Give back exactly the lines of the entries below from the line with "Given: Enable the Highlight Line checkbox" to the line with "Click the yellow", inclusive, and only those.

+--

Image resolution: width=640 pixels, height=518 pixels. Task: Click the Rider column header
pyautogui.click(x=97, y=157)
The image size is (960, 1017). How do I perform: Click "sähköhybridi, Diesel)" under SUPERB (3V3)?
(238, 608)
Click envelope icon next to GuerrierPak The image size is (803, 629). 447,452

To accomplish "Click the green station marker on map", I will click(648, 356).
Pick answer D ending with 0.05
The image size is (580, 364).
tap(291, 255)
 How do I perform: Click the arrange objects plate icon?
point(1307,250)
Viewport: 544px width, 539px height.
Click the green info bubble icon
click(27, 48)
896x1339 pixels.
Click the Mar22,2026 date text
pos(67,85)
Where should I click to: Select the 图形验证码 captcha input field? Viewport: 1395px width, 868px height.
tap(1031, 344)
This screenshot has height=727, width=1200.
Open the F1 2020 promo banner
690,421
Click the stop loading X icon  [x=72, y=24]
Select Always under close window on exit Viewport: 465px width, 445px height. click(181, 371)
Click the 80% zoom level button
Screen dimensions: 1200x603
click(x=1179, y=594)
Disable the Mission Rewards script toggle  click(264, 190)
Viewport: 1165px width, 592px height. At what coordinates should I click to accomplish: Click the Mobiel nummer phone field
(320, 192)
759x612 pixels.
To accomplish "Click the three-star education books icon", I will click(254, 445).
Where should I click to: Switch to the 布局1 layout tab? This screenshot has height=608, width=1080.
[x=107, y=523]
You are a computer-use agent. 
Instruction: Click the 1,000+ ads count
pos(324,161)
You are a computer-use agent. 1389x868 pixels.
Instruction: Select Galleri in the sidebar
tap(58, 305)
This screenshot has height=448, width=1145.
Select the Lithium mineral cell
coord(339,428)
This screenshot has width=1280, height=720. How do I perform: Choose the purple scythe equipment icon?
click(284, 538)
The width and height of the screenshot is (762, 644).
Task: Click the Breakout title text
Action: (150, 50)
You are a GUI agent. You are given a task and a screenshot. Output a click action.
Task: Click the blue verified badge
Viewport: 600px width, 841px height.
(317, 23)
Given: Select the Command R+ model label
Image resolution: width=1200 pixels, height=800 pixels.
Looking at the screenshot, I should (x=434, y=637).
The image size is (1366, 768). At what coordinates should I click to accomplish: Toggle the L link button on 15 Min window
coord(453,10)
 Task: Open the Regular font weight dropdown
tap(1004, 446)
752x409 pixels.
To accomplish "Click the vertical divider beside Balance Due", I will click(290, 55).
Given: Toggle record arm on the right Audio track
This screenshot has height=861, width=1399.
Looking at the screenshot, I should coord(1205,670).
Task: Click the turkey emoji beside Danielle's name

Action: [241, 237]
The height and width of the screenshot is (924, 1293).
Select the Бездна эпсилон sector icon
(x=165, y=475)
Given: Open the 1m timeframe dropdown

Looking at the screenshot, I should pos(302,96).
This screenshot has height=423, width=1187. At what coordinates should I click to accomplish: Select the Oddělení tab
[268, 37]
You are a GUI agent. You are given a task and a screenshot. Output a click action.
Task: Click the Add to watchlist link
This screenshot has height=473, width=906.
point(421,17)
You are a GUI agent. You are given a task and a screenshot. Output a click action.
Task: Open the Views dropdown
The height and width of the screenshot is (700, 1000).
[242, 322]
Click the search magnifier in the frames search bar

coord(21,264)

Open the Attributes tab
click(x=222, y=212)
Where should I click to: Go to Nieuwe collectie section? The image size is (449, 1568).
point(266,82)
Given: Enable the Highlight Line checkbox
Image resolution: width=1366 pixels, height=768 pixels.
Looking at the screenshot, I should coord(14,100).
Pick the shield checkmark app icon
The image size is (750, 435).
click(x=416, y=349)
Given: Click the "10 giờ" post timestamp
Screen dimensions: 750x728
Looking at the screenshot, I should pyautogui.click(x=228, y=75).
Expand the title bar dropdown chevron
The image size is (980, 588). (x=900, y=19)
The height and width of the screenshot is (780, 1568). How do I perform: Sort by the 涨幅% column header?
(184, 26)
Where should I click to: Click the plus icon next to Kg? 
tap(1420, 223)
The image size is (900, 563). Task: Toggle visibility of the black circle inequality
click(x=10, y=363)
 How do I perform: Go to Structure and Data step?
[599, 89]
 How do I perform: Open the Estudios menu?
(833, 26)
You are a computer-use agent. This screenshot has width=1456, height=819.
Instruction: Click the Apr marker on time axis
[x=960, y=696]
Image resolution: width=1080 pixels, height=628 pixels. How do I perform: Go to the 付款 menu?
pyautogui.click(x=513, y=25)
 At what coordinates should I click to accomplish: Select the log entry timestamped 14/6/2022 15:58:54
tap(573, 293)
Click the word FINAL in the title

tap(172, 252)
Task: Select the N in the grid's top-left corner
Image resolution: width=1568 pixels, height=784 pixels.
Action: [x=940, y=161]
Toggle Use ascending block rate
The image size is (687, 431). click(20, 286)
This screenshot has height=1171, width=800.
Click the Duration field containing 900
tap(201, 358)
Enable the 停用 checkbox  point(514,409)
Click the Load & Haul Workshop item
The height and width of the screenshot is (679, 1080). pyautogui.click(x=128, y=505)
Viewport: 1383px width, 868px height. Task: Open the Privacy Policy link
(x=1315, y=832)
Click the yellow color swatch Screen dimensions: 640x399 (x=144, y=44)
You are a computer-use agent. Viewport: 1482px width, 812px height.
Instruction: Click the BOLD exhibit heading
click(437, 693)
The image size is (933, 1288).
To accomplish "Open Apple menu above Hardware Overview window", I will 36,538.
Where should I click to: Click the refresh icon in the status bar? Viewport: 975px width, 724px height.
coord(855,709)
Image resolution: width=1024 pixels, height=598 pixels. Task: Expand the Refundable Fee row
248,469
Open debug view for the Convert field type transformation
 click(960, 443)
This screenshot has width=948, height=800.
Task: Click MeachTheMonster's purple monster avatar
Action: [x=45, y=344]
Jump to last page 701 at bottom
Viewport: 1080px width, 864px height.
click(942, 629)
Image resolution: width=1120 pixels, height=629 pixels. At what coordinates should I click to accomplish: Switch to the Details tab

+--

> [Result for this exercise]:
Given: Enable the Highlight Line checkbox
Image resolution: width=1366 pixels, height=768 pixels.
Looking at the screenshot, I should coord(14,100).
Pick the shield checkmark app icon
The image size is (750, 435).
click(x=416, y=349)
Given: Click the "10 giờ" post timestamp
Screen dimensions: 750x728
Looking at the screenshot, I should pyautogui.click(x=228, y=75).
Expand the title bar dropdown chevron
The image size is (980, 588). (x=900, y=19)
The height and width of the screenshot is (780, 1568). How do I perform: Sort by the 涨幅% column header?
(184, 26)
Where should I click to: Click the plus icon next to Kg? 
tap(1420, 223)
The image size is (900, 563). Task: Toggle visibility of the black circle inequality
click(x=10, y=363)
 How do I perform: Go to Structure and Data step?
[599, 89]
 How do I perform: Open the Estudios menu?
(833, 26)
You are a computer-use agent. This screenshot has width=1456, height=819.
Instruction: Click the Apr marker on time axis
[x=960, y=696]
Image resolution: width=1080 pixels, height=628 pixels. How do I perform: Go to the 付款 menu?
pyautogui.click(x=513, y=25)
 At what coordinates should I click to accomplish: Select the log entry timestamped 14/6/2022 15:58:54
tap(573, 293)
Click the word FINAL in the title

tap(172, 252)
Task: Select the N in the grid's top-left corner
Image resolution: width=1568 pixels, height=784 pixels.
Action: [x=940, y=161]
Toggle Use ascending block rate
The image size is (687, 431). click(20, 286)
This screenshot has height=1171, width=800.
Click the Duration field containing 900
tap(201, 358)
Enable the 停用 checkbox  point(514,409)
Click the Load & Haul Workshop item
The height and width of the screenshot is (679, 1080). pyautogui.click(x=128, y=505)
Viewport: 1383px width, 868px height. Task: Open the Privacy Policy link
(x=1315, y=832)
Click the yellow color swatch Screen dimensions: 640x399 (x=144, y=44)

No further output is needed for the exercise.